MATHIEU-GALTIER_2024

Publié le 19 octobre 2017 Lecture : 8 minutes.

Un repas pantagruélique comprenant deux moutons farcis, dans un palace du bord de mer pour le jour de l’Aïd-el-Kébir. La scène n’aurait rien d’extraordinaire, même dans une ville exsangue comme Tripoli (voir JA no 2959), si les invités d’honneur n’étaient des caciques de l’ex-Jamahiriya, et non des moindres : Saadi Kadhafi, Abdallah Senoussi, Baghdadi Mahmoudi, Mansour Daw et Abouzeid Dorda. Le premier est sous le coup d’un procès pour meurtre et d’une enquête sur ses agissements durant la révolution. Les quatre autres ont été condamnés à mort le 28 juillet 2015 par la cour d’assises de Tripoli pour de nombreux chefs d’inculpation, allant de la remise en question de l’unité de l’État à l’insulte au peuple libyen en passant par l’incitation au meurtre.
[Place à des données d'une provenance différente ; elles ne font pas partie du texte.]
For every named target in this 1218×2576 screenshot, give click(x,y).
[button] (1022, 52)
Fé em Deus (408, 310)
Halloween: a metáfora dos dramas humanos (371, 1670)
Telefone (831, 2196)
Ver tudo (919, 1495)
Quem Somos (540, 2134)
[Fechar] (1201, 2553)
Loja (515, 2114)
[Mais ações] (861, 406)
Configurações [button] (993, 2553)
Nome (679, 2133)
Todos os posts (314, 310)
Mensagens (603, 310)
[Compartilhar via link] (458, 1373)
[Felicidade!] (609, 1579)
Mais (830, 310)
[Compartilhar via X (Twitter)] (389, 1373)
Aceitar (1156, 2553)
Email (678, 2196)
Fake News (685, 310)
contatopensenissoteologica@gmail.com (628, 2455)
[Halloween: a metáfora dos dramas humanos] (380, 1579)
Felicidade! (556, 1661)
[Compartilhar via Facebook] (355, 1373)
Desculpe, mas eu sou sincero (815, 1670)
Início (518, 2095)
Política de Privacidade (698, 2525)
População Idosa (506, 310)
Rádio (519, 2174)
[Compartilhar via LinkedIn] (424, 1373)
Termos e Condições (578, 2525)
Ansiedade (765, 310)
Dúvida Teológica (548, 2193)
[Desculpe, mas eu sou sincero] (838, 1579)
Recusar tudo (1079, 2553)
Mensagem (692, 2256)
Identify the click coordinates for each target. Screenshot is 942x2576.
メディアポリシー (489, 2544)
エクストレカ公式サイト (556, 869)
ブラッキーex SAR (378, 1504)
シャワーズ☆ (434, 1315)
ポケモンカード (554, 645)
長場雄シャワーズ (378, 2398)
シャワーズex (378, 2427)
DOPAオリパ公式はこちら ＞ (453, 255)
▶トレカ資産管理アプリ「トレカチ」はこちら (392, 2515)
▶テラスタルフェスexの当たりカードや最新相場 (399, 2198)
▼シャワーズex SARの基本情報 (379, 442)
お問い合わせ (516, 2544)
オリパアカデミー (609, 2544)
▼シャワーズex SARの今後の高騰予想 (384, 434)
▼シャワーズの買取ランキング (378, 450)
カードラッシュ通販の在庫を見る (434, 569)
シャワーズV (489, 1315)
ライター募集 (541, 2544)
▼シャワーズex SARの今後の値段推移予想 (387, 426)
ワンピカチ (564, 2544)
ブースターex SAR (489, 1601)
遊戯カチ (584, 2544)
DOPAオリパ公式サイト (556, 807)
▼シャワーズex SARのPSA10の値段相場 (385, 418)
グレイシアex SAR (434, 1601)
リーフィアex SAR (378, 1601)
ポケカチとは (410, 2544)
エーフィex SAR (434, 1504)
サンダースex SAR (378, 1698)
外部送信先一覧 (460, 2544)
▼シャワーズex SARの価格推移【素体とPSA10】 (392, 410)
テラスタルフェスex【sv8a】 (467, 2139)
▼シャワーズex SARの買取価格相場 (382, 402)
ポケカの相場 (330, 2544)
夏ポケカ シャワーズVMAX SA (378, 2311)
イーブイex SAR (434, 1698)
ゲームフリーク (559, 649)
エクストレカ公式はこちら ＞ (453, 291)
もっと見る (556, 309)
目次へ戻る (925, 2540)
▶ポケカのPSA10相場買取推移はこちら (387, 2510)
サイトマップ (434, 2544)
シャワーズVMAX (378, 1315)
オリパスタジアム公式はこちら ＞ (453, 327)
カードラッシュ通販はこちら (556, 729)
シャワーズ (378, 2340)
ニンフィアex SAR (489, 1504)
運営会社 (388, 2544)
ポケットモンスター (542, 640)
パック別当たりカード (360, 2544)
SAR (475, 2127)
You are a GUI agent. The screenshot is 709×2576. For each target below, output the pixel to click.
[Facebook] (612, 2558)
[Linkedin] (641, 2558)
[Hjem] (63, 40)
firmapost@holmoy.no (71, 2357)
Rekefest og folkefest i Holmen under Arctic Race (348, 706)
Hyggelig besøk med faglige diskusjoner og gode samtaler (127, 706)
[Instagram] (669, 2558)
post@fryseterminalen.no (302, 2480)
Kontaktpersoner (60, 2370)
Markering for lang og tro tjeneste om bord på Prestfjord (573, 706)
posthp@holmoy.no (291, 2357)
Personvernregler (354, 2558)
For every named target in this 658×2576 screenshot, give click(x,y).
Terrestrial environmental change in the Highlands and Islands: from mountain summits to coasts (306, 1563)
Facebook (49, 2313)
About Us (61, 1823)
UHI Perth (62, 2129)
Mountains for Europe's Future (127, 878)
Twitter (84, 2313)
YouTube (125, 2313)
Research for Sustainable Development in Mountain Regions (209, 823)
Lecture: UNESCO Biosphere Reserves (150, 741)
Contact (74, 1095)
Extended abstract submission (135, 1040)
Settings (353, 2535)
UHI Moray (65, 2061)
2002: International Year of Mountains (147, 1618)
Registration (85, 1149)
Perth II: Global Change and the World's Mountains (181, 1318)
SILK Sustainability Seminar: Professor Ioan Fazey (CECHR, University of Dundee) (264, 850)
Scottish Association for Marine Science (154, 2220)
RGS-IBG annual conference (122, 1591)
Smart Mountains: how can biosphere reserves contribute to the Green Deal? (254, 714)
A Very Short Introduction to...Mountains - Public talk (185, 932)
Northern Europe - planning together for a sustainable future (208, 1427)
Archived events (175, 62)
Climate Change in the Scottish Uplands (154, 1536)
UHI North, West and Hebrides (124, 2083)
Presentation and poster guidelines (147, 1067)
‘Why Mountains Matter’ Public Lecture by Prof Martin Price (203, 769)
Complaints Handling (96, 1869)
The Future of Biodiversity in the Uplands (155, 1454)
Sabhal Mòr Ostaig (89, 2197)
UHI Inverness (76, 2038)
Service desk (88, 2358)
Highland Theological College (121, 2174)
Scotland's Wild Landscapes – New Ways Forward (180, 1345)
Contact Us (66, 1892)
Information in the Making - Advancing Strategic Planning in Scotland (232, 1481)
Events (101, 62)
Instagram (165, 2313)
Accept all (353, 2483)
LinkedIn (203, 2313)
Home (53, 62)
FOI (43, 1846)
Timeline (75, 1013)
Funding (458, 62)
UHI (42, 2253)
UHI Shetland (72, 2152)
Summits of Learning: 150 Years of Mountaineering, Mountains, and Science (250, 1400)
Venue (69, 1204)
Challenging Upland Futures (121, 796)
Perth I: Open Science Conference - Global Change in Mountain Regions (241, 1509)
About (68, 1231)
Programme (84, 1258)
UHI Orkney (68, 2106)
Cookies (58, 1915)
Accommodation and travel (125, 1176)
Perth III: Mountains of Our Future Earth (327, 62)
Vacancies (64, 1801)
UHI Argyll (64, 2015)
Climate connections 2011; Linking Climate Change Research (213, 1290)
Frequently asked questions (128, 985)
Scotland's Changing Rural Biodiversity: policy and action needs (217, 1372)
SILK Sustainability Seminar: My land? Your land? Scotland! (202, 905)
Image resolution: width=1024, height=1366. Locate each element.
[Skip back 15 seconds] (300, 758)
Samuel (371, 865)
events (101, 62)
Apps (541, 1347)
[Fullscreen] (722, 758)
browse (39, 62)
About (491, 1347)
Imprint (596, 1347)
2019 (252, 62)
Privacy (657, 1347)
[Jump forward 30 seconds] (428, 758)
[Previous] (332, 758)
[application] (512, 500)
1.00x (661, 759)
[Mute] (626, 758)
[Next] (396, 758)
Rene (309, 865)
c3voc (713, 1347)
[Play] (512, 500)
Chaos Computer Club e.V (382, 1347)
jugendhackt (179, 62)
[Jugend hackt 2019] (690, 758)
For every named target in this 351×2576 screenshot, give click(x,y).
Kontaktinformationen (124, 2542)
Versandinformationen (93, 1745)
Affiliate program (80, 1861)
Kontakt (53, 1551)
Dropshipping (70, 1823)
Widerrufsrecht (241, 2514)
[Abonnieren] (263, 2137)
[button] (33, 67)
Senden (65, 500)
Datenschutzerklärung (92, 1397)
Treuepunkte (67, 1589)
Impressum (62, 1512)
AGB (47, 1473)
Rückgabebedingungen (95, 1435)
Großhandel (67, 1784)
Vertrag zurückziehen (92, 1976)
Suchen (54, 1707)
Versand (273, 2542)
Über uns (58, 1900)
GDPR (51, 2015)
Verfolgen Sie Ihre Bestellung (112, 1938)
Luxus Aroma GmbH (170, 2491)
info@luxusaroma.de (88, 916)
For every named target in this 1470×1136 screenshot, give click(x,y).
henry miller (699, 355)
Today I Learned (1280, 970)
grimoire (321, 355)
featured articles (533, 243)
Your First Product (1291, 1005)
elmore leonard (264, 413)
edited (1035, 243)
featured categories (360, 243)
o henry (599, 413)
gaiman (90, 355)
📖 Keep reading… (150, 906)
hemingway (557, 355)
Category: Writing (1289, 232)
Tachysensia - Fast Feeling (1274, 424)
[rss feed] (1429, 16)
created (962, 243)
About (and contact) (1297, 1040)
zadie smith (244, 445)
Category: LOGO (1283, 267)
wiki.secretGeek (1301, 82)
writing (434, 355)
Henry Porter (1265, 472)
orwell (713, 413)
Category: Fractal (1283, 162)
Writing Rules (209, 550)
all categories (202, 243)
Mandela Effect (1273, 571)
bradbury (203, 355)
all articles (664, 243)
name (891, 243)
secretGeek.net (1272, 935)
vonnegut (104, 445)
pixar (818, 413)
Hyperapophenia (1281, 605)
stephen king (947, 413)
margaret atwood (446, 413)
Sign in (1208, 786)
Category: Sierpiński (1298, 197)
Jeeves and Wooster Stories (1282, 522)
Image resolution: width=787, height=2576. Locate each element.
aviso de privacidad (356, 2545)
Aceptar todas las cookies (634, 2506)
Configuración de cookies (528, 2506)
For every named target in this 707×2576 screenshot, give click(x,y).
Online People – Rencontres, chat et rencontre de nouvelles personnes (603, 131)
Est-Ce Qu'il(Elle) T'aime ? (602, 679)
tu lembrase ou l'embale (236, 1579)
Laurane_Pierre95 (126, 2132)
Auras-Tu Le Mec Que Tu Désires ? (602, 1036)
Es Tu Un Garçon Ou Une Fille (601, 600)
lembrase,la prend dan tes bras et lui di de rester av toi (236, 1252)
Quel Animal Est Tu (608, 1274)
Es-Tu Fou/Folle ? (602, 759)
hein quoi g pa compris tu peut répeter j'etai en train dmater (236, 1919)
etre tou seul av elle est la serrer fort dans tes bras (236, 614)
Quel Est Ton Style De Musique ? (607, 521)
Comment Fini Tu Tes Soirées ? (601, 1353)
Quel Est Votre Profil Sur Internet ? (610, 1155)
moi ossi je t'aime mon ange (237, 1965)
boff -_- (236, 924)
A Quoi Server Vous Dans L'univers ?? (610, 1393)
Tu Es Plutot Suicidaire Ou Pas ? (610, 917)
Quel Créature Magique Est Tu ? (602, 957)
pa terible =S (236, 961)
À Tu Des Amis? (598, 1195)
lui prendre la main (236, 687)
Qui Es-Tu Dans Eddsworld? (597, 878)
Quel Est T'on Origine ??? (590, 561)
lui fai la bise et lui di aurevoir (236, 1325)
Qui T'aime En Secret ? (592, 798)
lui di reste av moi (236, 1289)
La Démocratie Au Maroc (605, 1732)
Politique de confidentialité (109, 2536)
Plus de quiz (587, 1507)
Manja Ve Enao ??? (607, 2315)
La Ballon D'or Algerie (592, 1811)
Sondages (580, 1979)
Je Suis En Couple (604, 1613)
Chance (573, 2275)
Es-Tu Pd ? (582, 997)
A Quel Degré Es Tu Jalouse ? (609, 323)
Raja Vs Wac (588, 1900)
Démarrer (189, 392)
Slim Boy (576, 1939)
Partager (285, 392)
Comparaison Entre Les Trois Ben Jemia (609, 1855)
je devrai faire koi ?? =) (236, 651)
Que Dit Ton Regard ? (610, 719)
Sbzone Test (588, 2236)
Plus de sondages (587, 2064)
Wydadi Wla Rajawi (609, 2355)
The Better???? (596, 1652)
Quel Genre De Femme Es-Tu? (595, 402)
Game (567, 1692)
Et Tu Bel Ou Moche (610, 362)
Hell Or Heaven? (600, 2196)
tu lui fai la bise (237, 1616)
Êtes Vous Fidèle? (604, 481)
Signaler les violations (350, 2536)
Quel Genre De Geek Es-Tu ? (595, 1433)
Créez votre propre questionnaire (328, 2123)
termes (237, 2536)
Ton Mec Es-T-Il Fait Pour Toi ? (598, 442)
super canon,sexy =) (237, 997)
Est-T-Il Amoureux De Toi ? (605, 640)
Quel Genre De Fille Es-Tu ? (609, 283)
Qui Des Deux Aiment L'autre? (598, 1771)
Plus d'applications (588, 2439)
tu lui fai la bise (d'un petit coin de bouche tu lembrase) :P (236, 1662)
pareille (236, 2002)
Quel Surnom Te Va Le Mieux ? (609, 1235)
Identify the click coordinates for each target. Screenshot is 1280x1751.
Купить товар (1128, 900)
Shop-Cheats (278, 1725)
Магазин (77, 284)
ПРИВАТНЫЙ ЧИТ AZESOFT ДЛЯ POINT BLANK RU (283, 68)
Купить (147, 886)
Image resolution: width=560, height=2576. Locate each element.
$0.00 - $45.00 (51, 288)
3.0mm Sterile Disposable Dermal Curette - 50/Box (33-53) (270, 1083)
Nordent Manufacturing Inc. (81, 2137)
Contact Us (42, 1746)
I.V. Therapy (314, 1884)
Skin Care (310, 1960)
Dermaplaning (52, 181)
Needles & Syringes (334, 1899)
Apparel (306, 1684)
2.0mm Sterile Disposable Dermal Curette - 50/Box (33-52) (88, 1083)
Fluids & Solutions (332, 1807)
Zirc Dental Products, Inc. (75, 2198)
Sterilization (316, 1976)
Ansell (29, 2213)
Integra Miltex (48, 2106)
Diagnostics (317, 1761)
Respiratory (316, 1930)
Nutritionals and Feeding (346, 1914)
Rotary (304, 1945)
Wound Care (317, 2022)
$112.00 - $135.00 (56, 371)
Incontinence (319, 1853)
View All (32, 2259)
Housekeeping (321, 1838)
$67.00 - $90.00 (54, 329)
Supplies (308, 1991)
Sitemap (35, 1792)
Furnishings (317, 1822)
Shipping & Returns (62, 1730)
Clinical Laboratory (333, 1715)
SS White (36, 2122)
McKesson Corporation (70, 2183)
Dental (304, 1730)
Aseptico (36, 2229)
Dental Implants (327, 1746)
Pour ces figures de l’ancien régime, il s’agit, en ce 1er septembre, d’une triple célébration : celle d’Ibrahim prêt à sacrifier son fils, celle de la prise du pouvoir par Mouammar Kadhafi en 1969 et, surtout, pour la première fois depuis au moins trois ans, celle des retrouvailles avec les leurs – hormis Saadi Kadhafi. Une fête autorisée par leur nouveau geôlier, Haythem Tajouri, qui a décidé de cajoler ses « hôtes », soumis jusqu’alors à des conditions de détention infamantes.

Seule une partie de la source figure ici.